Melkveehouder uit Haaksbergen vangt bot in schadecompensatiezaak N18
De hoogste bestuursrechter stelt in een einduitspraak over de schadeeis van melkveehouder E. Te Lintelo dat hij tijdens de onteigeningsprocedure voldoende financieel is gecompenseerd. Te Lintelo moest een deel van zijn huiskavel en weilanden afstaan voor de aanleg van de N18. Daarvoor heeft de Haaksberger tijdens de onteigeningprocedure uiteraard geld gekregen. Niet alleen ter compensatie van de gronden, maar ook voor de verminderde waarde van zijn bedrijf en een bedrag voor inkomensschade.
Omdat Te Lintelo de onteigeningsprocedure destijds niet in hoger beroep heeft aangevochten staat die onherreoepelijk vast, benadrukt de Raad in de uitpraak. Te Lintelo meent evenwel dat hij voor nog eens tienduizenden euro’s schade heeft opgelopen.
Beweiden
Onder meer, omdat hij zijn melkvee door verlies en onbereikbaarheid van de weilanden niet meer kon beweiden. Volgens de Raad van State kon de veehouder zijn melkvee wel op stal houden. Te Lintelo zou niet hebben hard gemaakt dat een veehouderij met beweiding veel minder waard is dan een bedrijf waar de koeien permanent op stal staan.
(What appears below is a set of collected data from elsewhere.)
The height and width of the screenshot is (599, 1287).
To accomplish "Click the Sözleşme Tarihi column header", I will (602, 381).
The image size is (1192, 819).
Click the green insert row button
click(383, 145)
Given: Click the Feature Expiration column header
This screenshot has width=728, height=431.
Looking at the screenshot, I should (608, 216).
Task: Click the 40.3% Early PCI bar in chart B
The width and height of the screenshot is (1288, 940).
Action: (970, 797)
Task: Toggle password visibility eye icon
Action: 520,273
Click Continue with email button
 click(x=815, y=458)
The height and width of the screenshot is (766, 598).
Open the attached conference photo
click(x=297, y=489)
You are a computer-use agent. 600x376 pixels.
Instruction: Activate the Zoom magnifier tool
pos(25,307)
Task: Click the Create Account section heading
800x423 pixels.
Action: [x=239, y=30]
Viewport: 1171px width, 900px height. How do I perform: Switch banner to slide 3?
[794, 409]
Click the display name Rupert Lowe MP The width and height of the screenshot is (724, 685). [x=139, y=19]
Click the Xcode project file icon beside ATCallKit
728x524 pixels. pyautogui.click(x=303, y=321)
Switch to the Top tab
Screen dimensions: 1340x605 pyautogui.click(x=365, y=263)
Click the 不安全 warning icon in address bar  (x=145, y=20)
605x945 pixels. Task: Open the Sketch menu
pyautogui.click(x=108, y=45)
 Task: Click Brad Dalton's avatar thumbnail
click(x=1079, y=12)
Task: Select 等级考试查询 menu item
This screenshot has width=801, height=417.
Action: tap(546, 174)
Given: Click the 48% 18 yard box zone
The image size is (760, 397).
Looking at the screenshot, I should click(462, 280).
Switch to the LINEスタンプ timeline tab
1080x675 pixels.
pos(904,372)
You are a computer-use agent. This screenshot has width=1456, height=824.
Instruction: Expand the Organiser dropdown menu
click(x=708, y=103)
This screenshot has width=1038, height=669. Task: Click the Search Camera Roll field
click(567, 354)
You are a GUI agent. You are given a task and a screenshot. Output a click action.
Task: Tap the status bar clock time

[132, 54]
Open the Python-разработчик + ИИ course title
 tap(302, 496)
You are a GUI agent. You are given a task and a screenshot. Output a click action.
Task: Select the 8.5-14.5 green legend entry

Ook het feit dat de Haaksberger door het gedoe rond de onteigening zelf nog fosfaatrechten voor 64 koeien moest aankopen, is volgens de hoogste bestuursrechter niet iets dat direct uit de, sowieso onherroepelijke onteigeningsprocedure voort vloeit. Kortom, te Lintelo krijgt geen cent extra nadeelcompensatie en zal het moeten doen met wat hij eerder tijdens de onteigeningsprocedure heeft ontvangen.